Jeopardy! category: IT’S A BIRD (14-07-2014)
$1000 clue: Before it was a Marx Brothers film title, it meant something easy to doDUCK SOUP
The gist: The origin of the movie title is only a little less obscure than the origin of the phrase itself.
When asked about the significance of the 1933 film’s title, Groucho Marx answered in his typically sardonic style: “take two turkeys, one goose, four cabbages, but no duck, and mix them together. After one taste, you’ll duck soup the rest of your life.” Clearly the Marx Brothers either didn’t think their title had any special significance, or weren’t about to let on that they did. The movie told the story of Rufus Firefly, a man appointed leader of the tiny nation of Freedonia by the wealthy love interest Mrs. Teasdale, who promises to keep the nation financially afloat. Firefly takes a wholly non-standard approach to politics, and winds up precipitating war with neighbouring Sylvania, with hilarious, nationalism-skewering results. Incidentally, the phrase was also the title of a 1927 Laurel and Hardy silent film.
The phrase’s history is just about as murky as the film’s title, too. According to World Wide Words, the first recorded use of the phrase was in a 1902 cartoon depicting a man juggling a bunch of difficult-to-juggle things, with “duck soup” as the caption. Suggestions as to the phrase’s origin include speculation like an allusion to the phrase “sitting duck,” which a hunter can easily bag and toss in a soup pot. But as the site points out, there’s so far been no facts offered to back any such suggestions up – it could just be a silly phrase that came about for whatever reason.
The clue: I wasn’t aware the film’s title was anything more than a nonsense phrase invented for comedy’s sake, so I learned something from this one. Nothing special going on here other than that.

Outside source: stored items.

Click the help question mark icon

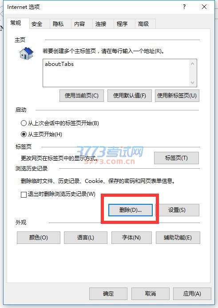tap(184, 7)
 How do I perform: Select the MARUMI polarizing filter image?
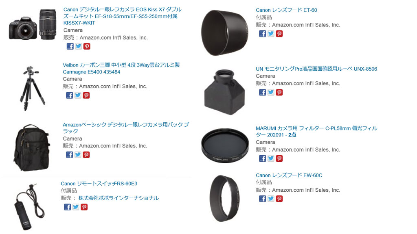225,145
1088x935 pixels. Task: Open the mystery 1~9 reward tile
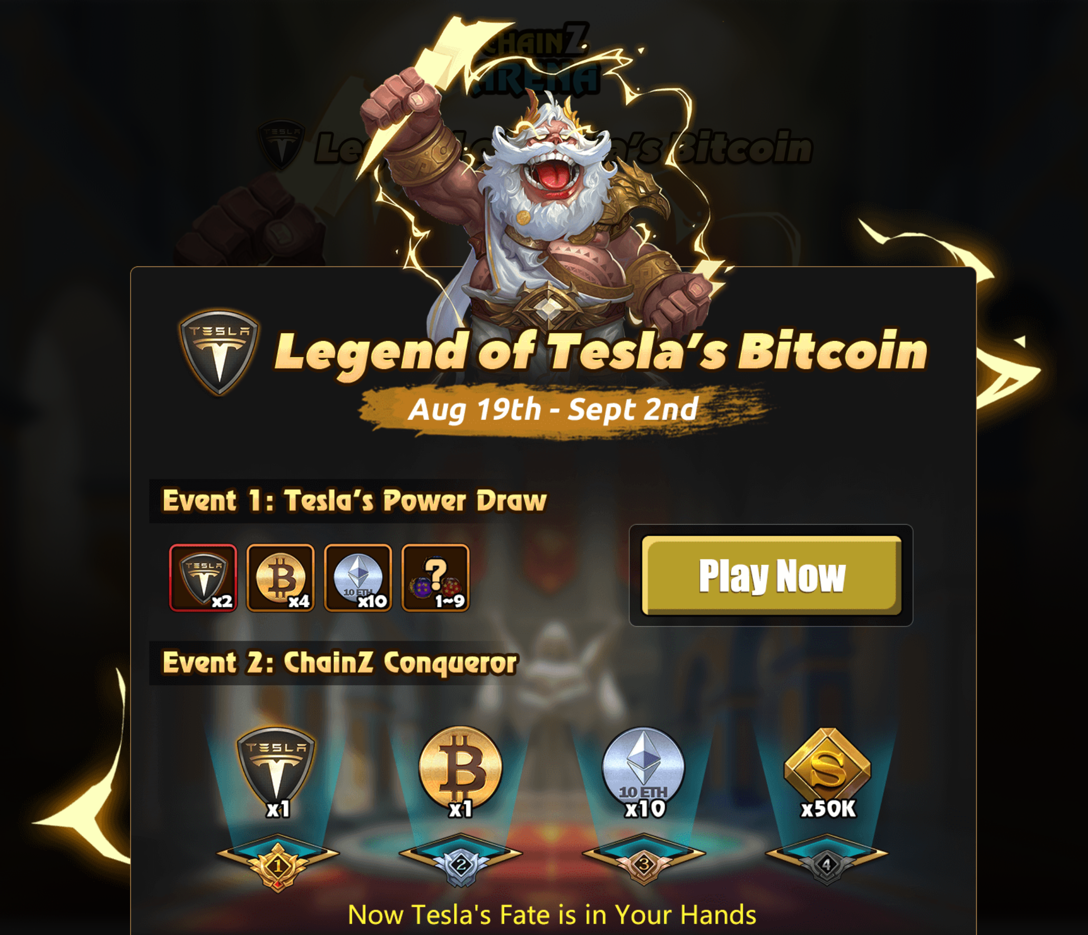tap(435, 578)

In Jeopardy!: A search for the Marx Brothers’ classic returns 15 clues in the J!Archive, including a punny category called “Duck! Soup!” in which the clues warn the contestants of various consommes and bisques being hurled at them. Except for the aforementioned category, almost all the clues are about the film, of course. Just three, including this one, reference the “simple task” meaning of the phrase.